- _Record set_:
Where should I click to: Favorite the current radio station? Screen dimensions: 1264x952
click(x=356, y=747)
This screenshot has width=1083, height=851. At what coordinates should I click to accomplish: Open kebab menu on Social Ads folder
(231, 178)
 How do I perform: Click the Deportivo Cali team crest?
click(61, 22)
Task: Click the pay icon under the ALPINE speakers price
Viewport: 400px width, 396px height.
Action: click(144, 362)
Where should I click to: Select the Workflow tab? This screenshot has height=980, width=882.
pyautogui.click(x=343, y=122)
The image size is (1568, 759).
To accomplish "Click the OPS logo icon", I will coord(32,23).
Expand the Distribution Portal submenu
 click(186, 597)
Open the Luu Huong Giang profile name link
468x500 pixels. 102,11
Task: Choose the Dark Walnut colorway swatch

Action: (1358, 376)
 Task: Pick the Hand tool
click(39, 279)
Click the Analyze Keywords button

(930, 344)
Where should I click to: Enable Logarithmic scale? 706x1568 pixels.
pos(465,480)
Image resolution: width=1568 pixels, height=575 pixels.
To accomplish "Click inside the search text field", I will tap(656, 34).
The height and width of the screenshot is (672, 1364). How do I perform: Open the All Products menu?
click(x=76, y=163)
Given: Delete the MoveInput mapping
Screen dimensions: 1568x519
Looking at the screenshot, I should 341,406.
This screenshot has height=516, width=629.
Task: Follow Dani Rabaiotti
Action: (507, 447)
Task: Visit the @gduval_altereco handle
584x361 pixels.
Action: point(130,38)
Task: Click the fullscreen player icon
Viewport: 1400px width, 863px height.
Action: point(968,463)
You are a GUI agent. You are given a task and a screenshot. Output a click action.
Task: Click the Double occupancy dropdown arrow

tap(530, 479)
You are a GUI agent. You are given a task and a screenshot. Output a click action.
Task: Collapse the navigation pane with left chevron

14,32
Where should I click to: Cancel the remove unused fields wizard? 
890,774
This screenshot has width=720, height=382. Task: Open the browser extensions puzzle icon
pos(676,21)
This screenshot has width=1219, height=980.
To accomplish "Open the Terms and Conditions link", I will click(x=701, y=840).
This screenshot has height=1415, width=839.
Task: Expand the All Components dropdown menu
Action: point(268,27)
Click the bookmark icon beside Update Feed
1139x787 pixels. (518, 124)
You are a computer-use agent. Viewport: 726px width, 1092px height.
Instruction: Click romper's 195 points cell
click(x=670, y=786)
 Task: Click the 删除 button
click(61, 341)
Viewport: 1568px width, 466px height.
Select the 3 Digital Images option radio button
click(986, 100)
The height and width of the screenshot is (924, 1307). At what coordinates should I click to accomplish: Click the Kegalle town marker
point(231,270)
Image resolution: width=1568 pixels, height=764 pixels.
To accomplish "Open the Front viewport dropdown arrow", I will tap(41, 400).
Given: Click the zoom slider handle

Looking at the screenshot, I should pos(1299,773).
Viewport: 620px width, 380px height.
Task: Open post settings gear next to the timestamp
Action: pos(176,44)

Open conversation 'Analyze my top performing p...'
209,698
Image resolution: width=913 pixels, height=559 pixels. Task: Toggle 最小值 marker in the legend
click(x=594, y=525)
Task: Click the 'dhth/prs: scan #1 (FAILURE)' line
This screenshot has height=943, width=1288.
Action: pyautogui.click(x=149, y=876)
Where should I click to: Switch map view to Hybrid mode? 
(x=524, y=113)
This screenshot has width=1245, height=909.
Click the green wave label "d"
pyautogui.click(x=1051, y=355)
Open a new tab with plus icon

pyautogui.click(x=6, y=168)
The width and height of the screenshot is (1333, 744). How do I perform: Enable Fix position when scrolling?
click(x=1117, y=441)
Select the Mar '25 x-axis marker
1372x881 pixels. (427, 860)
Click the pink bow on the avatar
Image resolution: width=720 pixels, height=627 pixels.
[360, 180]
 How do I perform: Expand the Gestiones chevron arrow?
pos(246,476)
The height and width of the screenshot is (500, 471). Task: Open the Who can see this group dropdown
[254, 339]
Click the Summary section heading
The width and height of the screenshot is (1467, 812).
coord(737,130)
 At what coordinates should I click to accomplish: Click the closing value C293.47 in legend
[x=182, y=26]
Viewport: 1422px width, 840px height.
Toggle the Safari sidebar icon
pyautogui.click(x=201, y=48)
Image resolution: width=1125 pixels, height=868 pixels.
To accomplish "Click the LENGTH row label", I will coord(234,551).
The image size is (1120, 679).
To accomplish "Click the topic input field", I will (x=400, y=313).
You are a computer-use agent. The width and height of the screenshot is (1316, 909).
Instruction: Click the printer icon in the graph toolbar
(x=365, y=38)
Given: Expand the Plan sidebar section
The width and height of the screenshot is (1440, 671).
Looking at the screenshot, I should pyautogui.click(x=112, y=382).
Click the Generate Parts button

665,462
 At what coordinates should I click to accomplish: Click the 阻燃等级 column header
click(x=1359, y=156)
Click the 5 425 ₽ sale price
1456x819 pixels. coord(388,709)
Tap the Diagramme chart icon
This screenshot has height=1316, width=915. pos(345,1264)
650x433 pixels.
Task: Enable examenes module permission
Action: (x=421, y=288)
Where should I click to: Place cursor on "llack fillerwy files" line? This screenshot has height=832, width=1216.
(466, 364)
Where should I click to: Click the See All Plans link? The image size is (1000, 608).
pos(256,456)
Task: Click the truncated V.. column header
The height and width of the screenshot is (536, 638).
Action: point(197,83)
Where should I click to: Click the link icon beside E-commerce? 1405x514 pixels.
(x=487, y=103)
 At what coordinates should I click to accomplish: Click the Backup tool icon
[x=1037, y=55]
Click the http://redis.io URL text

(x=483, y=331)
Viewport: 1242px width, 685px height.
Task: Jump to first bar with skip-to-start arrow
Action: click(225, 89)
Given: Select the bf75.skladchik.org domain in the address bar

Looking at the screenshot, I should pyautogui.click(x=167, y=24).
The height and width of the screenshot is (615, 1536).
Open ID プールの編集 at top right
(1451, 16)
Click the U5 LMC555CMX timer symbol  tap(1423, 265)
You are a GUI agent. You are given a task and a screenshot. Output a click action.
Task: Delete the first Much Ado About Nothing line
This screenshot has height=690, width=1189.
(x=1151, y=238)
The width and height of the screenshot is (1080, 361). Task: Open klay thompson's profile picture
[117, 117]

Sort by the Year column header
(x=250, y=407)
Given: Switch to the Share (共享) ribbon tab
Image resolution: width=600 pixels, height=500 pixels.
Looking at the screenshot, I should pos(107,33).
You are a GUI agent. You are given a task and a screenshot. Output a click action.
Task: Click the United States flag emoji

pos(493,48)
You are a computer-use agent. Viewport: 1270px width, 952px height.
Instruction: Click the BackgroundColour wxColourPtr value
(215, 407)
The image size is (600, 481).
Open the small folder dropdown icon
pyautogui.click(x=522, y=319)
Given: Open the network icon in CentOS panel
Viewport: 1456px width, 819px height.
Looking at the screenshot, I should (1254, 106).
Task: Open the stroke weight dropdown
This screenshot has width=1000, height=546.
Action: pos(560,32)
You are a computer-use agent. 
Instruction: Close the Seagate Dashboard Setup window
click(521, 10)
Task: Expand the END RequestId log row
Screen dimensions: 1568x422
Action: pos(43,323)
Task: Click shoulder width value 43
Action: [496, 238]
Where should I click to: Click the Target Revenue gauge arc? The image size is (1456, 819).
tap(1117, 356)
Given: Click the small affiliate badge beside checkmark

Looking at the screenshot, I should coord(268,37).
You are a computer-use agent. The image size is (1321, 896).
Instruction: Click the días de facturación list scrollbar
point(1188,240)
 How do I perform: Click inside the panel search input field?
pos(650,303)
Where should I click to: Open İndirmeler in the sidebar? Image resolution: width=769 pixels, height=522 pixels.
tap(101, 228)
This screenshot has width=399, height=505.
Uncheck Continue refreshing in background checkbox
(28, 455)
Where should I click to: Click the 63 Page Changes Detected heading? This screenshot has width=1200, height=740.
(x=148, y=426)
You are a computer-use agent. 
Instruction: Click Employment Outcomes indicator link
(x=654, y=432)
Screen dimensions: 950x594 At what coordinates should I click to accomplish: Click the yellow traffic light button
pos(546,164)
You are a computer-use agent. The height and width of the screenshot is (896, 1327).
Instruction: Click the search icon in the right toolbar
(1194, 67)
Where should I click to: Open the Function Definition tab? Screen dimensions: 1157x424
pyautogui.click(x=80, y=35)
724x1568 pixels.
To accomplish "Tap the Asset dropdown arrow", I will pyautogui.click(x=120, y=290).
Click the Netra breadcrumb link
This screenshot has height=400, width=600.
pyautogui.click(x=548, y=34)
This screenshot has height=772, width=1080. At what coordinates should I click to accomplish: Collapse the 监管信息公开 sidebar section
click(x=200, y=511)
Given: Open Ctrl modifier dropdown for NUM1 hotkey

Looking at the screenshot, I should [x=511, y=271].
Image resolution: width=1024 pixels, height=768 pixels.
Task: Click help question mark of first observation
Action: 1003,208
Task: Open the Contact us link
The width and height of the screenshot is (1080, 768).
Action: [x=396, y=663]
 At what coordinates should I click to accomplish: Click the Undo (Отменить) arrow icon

- _Requirements_: Copy the data verbatim, starting at the line that contains "The height and width of the screenshot is (672, 1364)." and stopping after the line that contains "click(986, 100)".

- _Written response_:
The height and width of the screenshot is (672, 1364). How do I perform: Open the All Products menu?
click(x=76, y=163)
Given: Delete the MoveInput mapping
Screen dimensions: 1568x519
Looking at the screenshot, I should 341,406.
This screenshot has height=516, width=629.
Task: Follow Dani Rabaiotti
Action: (507, 447)
Task: Visit the @gduval_altereco handle
584x361 pixels.
Action: point(130,38)
Task: Click the fullscreen player icon
Viewport: 1400px width, 863px height.
Action: point(968,463)
You are a GUI agent. You are given a task and a screenshot. Output a click action.
Task: Click the Double occupancy dropdown arrow

tap(530, 479)
You are a GUI agent. You are given a task and a screenshot. Output a click action.
Task: Collapse the navigation pane with left chevron

14,32
Where should I click to: Cancel the remove unused fields wizard? 
890,774
This screenshot has width=720, height=382. Task: Open the browser extensions puzzle icon
pos(676,21)
This screenshot has width=1219, height=980.
To accomplish "Open the Terms and Conditions link", I will click(x=701, y=840).
This screenshot has height=1415, width=839.
Task: Expand the All Components dropdown menu
Action: point(268,27)
Click the bookmark icon beside Update Feed
1139x787 pixels. (518, 124)
You are a computer-use agent. Viewport: 726px width, 1092px height.
Instruction: Click romper's 195 points cell
click(x=670, y=786)
 Task: Click the 删除 button
click(61, 341)
Viewport: 1568px width, 466px height.
Select the 3 Digital Images option radio button
click(986, 100)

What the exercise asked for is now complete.